The romantic subplot in this book belongs to Bitterblue…and Giddon. Which I could tell was going to be the case like fifteen pages in, and initially I was like NO. Because here’s the deal. There is no evidence that Giddon and Bitterblue really met in Graceling, when Bitterblue was ten and Giddon was eighteen, so I think we can avoid any gross “I’ve had my eye on you since you were ten” vibes. But they became close in Bitterblue, when she was eighteen and he was twenty-six. Now, in this book, Bitterblue is twenty-four and Giddon has just turned thirty-two, which in modern times is a pretty big gap for this age group, but in fantasy isn’t as big of a gap as I’ve seen and been okay with. And Bitterblue is VERY mature for twenty-four, as she’s been a queen for nearly a decade and a half already. But I think where my main problem is is that in Bitterblue, I sensed NO romantic inklings, their relationship gave me more sibling vibes, so I feel as though in Winterkeep this type of connection was just drawn up out of thin air. And while yes, by the end of the book I was rooting for it, it was a bit begrudgingly because I don’t fully feel as though Giddon had earned it because once again, I’m still bitter that he was a big baby in book one. Whew. End rant.

!!!END SPOILERS!!!

Overall, I enjoyed this book very much, it was a worthy addition to the Graceling world. I only ended up taking a star off for personal reasons: it took me a while to get into, I found one or two of the protagonists to be kinda meh, and there wasn’t quite enough action to get me to yell five out of five stars. I certainly hope that Kristin Cashore will write another Graceling book, and that she won’t wait ten years this time.

If you liked Winterkeep, try:

Three Dark Crowns by Kendare Blake

The Brilliant Death by Amy Rose Capetta

Bloodleaf by Crystal Smith

Strange the Dreamer by Laini Taylor

P.S. I’ve had quite a busy few weeks in my personal life, but I’m hoping to get back to posting here regularly again, so thanks a bunch for your patience!

Reviews

Lightbringer by Claire Legrand (The Empirium Trilogy Book 3)

# of Pages: 565

Time it took me to read: 4 days

# of pages a day to finish in a week: 81

Rating: 5 out of 5

This is the final book in the series, so I don’t feel the need to post a summary, but I just wanted to do a brief review. This review will, however, contain some spoilers. Most of it will be spoiler-free, but I’ve got some opinions and I would really like to share them. I’ll be sure and mark the section with spoilers in big print.

■ Aim of the exercise ■
Rewrite the review from the words "Bloodleaf by Crystal Smith" through the words "for your patience!", substituting "hectic" for "busy".

[Item coordinate data]
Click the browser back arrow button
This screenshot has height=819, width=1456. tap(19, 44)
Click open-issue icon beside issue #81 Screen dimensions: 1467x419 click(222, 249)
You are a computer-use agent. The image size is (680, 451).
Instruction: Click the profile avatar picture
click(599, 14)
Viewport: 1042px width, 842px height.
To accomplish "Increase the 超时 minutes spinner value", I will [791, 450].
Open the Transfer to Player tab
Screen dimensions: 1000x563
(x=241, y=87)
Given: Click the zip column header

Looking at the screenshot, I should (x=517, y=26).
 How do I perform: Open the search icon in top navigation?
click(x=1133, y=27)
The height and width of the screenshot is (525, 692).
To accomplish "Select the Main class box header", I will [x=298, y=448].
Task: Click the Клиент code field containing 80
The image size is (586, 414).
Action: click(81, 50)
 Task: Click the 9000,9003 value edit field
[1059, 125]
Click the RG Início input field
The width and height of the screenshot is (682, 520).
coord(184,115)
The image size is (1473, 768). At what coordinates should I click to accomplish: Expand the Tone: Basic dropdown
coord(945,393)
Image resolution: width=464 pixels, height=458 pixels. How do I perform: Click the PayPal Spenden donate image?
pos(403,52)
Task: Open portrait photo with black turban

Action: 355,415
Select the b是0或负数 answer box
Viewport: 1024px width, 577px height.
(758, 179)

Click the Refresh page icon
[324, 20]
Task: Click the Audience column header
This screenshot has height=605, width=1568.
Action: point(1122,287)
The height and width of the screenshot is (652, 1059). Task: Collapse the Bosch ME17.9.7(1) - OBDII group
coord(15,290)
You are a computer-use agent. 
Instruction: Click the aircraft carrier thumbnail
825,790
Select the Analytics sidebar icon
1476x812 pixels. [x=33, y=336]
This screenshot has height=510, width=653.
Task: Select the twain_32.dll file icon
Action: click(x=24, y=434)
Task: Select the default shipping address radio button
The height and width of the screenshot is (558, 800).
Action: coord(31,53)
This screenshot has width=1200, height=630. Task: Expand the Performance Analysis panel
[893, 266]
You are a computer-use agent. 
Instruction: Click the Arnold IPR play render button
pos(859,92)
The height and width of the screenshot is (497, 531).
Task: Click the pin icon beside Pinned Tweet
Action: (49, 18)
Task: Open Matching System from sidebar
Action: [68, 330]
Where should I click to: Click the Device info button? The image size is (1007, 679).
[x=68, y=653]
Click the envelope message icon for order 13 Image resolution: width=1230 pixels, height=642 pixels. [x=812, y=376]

■ Written response ■
Bloodleaf by Crystal Smith

Strange the Dreamer by Laini Taylor

P.S. I’ve had quite a hectic few weeks in my personal life, but I’m hoping to get back to posting here regularly again, so thanks a bunch for your patience!